Dear TCL Readers,
The Real Lolita publishes in less than two weeks. I’ve done well for months to stay chill and enjoy the pre-publication runup, but the closer to publication I get, the more the jitters want to insert themselves into my brain. It’s normal, I know. And those jitters are still superseded by excitement and a feeling, every now and then, of utter breathtaking amazement that I am publishing a book, this book. I don’t want to lose that feeling. It’s too precious. It’s a link between me, the writer working alone, and me, the author about to meet her public — and express more gratitude than I can possibly convey.
It all begins on September 11, with a preview at Bouchercon. What can you do, in the meantime?
Pre-order. Here are the publisher links for the US, Canada, and the UK editions, so you can choose your preferred retailer, be it Amazon, your favorite independent bookstore, or any other, and buy your copy.
Write a review. It’s been amazing to get so much early feedback, via email, on social media, on Goodreads, wherever. And if you’ve read it and haven’t voiced your opinion yet, please do — and certainly please do so once you’ve bought a copy!

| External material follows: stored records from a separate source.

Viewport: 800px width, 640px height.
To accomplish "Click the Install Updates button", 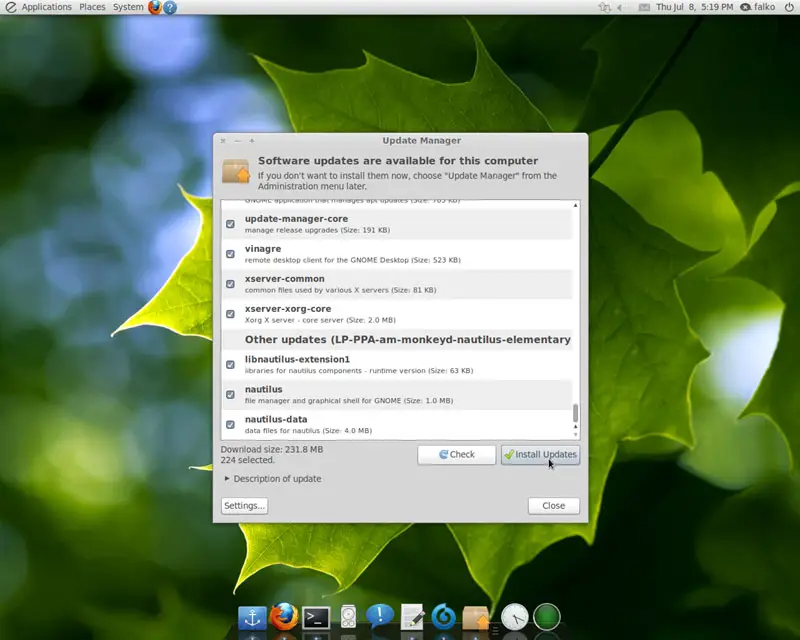I will [540, 455].
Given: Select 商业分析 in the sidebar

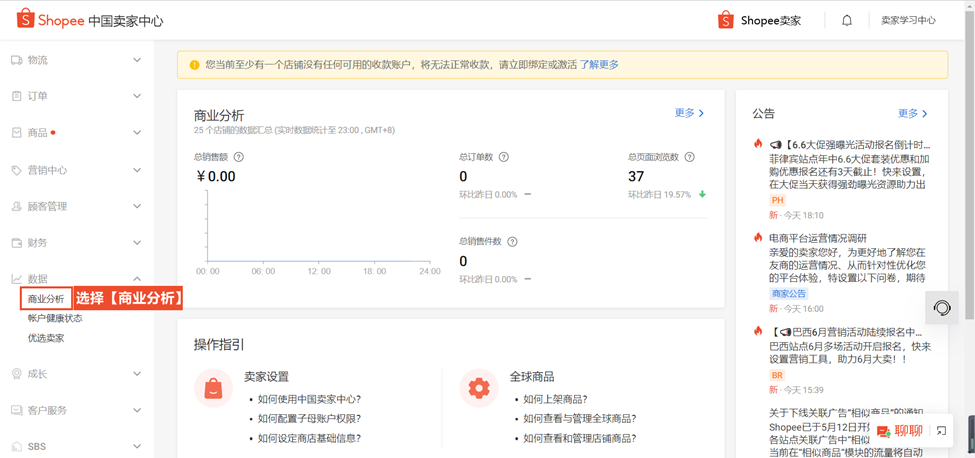Looking at the screenshot, I should point(46,299).
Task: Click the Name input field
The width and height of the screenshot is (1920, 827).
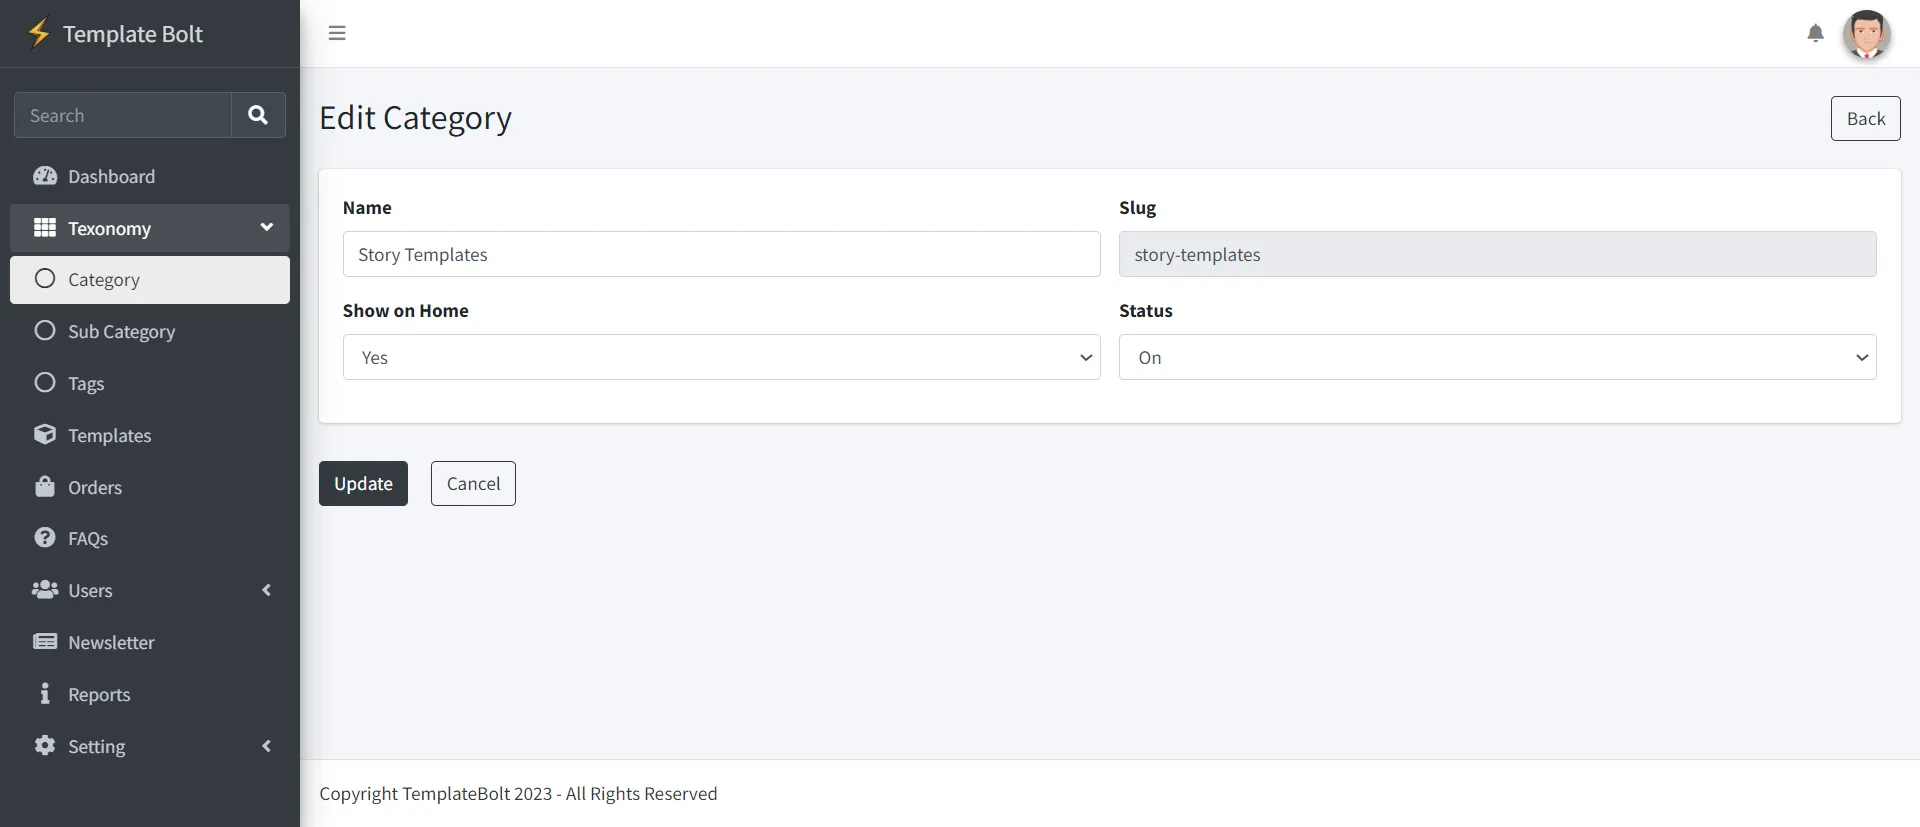Action: click(721, 254)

Share the enthusiasm. I keep hearing the phrase “your book is everywhere” and that’s great — but visibility begets visibility, so don’t be shy about posting on Twitter or Instagram or Facebook or your social media platform of choice, or sharing this newsletter, or telling people in person (I know, what a concept.)
See me on tour. The graphic gives the highlights; my website has far more details. And there are a number of events in late October, November, and beyond to be announced soon.
Here’s what new in The Real Lolita coverage since my last dispatch:
The Milwaukee Journal Sentinel, Nylon, and Elle featured the book in its fall previews; Nylon’s Kristen Iversen says my book “works brilliantly as both detective narrative and cultural history” and gives “brilliant insight into a tragic story, but also a nuanced, empathetic look at the young girl at its center.”
The New York Post wrote about Sally Horner
The Atlantic wrote about my book in the context of #MeToo and Lolita
And Goodreads is giving away 25 ARCs; the deadline to enter is September 6.
And while it’s not book-related, I also wrote a feature — on what forensic scientists think of the true crime boom— as part of Vulture’s recent True Crime Wave, a collection that I would strongly urge you all to check out if you’ve yet to do so.
With the fall approaching, here’s what I’ve read recently and recommend:
Sara Gran’s long-awaited third Claire DeWitt crime novel, The Infinite Blacktop
Katrina Carrasco’s crackling, rollicking debut historical novel, The Best Bad Things, which you should definitely buy when it’s out in November
Sally Rooney’s debut novel Conversations With Friends, what gorgeous dialogue and an ending that felt so earned for a literary novel. I gather Normal People is leagues better, and I’m curious to know how.
Olivia Laing’s first work of fiction, Crudo, the most successful of the novels written post-2016 election I’ve read so far
Lea Carpenter’s Red White Blue, which deconstructs the spy novel and puts it back together again in a way that felt contemporary and fresh
R.O. Kwon’s The Incendiaries, deserving of all the debut novel hype
Dubravka Ugresic’s American Fictionary and Fox, about which more in some other newsletter or venue because I feel like she broke open my brain and entered my central nervous system and now I must read her entire back catalog
And Oyinkan Brathwaite’s debut My Sister, the Serial Killer, which is audacious and wonderful and so in my sweet spot.